Tuesday, August 31, 2010

War For Newfoundland

I'm rather smitten with Atlantic Canada. So, the following may be of interest only to me. Newfoundland is a hot spot for second homes:

In May 2010, I relocated to Upper Amherst Cove (population 30-ish) on the Bonavista Peninsula in an effort to better understand this recent trend that sees people from mainland Canada, America, and Europe snapping up old saltbox homes originally occupied by fishing families. ...

... The problem with summering in a place that is populated year-round is that people use the landscape for different purposes. When possible, locals make their living off the land (and sea) while summer residents see the surroundings as part of the décor -- a sea and cliff landscape perfectly framed in the kitchen window. Distasteful piles, objects or scars on the land are not tolerated.

Discussions on establishing an open-pit copper mine in a nearby community are quickly shut down by summer residents who rally and write letters to the minister voicing their objections. The locals see it as an employment opportunity while the seasonal folks see it as an affront on their utopia.

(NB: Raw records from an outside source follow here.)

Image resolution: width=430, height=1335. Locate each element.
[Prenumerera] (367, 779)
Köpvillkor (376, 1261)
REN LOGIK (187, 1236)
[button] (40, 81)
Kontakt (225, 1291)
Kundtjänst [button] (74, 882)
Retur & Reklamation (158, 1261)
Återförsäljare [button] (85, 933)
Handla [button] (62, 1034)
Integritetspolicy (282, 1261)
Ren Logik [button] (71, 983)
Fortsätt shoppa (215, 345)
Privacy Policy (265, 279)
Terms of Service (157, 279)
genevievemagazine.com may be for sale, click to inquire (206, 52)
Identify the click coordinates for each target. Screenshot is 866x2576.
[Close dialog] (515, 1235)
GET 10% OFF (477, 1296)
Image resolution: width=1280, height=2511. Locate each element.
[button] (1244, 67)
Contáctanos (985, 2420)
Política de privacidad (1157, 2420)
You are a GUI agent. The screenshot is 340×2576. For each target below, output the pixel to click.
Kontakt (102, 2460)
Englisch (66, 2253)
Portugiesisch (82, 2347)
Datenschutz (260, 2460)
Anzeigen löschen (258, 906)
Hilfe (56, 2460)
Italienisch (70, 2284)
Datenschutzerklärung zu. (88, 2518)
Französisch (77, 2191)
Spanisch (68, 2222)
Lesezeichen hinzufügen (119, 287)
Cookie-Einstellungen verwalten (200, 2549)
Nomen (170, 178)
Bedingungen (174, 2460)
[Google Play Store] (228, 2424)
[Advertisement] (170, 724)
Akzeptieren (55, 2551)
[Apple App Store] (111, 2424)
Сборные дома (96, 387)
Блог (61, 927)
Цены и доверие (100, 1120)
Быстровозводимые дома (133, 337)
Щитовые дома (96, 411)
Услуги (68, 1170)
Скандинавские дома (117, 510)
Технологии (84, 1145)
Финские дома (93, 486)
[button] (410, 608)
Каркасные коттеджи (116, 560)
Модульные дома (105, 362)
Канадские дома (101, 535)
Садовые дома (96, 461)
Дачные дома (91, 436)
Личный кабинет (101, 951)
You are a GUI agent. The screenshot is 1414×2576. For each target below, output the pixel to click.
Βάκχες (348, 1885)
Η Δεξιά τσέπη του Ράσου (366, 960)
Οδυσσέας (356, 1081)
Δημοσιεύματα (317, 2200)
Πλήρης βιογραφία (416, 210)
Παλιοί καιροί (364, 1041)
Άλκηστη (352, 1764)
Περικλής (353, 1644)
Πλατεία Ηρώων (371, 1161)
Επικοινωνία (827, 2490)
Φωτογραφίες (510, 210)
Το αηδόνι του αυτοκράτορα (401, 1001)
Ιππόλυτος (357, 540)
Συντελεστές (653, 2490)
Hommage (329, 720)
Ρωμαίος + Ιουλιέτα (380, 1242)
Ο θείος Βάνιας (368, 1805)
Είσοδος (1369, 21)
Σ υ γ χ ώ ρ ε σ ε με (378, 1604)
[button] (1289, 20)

A second issue is that real estate prices have tripled in the past decade making it impossible for young people to return home and buy property, and this is unequivocally attributed to the summer residency trend. It's also kind of a bummer to live in a small community where half the lights go dark come Labour Day.

Newfoundland is home to the world's most distinctive domestic diaspora. There is a sense of Newfie nationalism that easily exceeds that of Texas. That foreigners are buying up plots in the homeland cannot sit well with locals near and abroad.

What is clear is that Newfoundland is, once again, a frontier of opportunity. That's a big change from forgotten backwater. I'll be tracking how the province does or does not leverage the mental map redrawing. Meanwhile the folklorists are scrambling to capture the mythic landscape before it is gone.